The leading battery maker added that among 14 ITC suits which had final rulings postponed, nine cases found the defendant guilty of violating customs law.
SK Innovation, on the other hand, bet on the possibility that the delay signals resistance among ITC judges to uphold the initial determination.
“The ITC has once again postponed the announcement by a full two-month period, and that proves that the commission is thoroughly reviewing the core agenda on violation of trade secrets as well as the economic impact the ruling will have on the U.S. economy,” the company said in a statement.
For SK’s part, the ITC reconsidering the case with a stronger focus on trade secret violations wouldn’t be a loss, as the initial determination in February was grounded on the company having damaged evidential data.
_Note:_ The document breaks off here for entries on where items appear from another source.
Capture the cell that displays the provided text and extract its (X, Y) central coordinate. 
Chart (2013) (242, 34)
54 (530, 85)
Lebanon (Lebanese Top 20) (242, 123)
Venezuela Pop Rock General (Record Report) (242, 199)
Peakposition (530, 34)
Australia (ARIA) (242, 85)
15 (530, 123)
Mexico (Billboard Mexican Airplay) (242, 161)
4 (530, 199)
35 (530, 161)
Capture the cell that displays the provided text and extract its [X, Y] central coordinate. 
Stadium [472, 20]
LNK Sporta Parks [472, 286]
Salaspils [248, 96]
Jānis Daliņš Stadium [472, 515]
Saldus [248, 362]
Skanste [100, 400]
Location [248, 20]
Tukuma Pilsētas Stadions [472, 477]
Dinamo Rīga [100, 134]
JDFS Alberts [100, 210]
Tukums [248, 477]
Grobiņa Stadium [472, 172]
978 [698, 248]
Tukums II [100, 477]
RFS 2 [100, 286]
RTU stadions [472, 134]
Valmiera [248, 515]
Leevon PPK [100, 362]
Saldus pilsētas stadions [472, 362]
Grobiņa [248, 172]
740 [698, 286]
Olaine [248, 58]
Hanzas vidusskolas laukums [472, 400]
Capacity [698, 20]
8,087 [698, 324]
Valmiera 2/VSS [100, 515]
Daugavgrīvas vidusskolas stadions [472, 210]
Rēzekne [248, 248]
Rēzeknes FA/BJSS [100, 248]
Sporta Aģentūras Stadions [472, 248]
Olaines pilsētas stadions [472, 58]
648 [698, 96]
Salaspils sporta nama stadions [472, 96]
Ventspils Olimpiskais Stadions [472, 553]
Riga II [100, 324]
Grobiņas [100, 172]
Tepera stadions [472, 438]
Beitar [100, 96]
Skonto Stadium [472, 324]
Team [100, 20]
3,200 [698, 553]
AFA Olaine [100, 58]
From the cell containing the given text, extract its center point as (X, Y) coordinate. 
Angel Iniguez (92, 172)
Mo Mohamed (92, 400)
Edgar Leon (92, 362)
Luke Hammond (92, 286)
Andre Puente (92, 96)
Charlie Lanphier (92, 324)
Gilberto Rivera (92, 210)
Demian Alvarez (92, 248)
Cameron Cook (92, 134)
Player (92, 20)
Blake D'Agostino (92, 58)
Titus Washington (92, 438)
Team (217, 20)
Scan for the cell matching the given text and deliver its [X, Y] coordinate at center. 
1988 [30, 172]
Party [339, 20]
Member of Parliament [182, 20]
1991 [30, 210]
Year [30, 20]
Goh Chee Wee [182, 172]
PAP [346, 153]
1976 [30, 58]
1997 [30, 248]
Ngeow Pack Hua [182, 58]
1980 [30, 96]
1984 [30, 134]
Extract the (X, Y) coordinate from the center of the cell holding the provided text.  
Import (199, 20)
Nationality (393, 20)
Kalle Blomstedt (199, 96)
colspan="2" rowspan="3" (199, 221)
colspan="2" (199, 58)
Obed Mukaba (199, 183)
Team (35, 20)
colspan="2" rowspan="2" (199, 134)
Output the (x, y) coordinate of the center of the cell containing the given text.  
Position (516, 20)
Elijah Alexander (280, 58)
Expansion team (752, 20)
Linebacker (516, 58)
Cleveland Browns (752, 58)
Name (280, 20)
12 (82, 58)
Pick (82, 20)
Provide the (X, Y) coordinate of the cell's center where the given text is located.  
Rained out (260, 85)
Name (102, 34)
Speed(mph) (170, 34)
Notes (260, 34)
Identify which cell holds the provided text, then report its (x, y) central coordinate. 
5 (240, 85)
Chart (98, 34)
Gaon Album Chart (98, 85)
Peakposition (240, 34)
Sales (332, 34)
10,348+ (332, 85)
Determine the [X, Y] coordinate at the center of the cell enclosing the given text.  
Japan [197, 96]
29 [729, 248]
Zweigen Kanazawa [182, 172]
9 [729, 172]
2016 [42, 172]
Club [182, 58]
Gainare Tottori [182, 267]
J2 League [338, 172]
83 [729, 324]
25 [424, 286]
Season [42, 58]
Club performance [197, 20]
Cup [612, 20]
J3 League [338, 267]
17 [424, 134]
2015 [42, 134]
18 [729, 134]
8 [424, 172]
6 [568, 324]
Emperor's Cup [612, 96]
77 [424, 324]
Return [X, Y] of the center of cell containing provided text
The battery maker also has two plants under construction in the U.S. state of Georgia — projects lauded by state officials as among the region’s largest foreign investment ever. Its client carmakers Volkswagen and Ford had also come out in support of SK, submitting statements to the ITC earlier this year expressing concern of a supply disruption.
In its statement, SK Innovation expressed hope that an agreement could be reached.
“The prolonged lawsuit that now enters its third year also extends a period of uncertainty,” the company said in its Thursday statement. “We hope both parties can end the dispute in the near future and focus resources on their respective business.”
The two companies have engaged in talks to reach an agreement after the initial determination was made in favor of LG. But according to local reports, they failed to narrow down their opinions on the scope of the damage and the volume of compensation.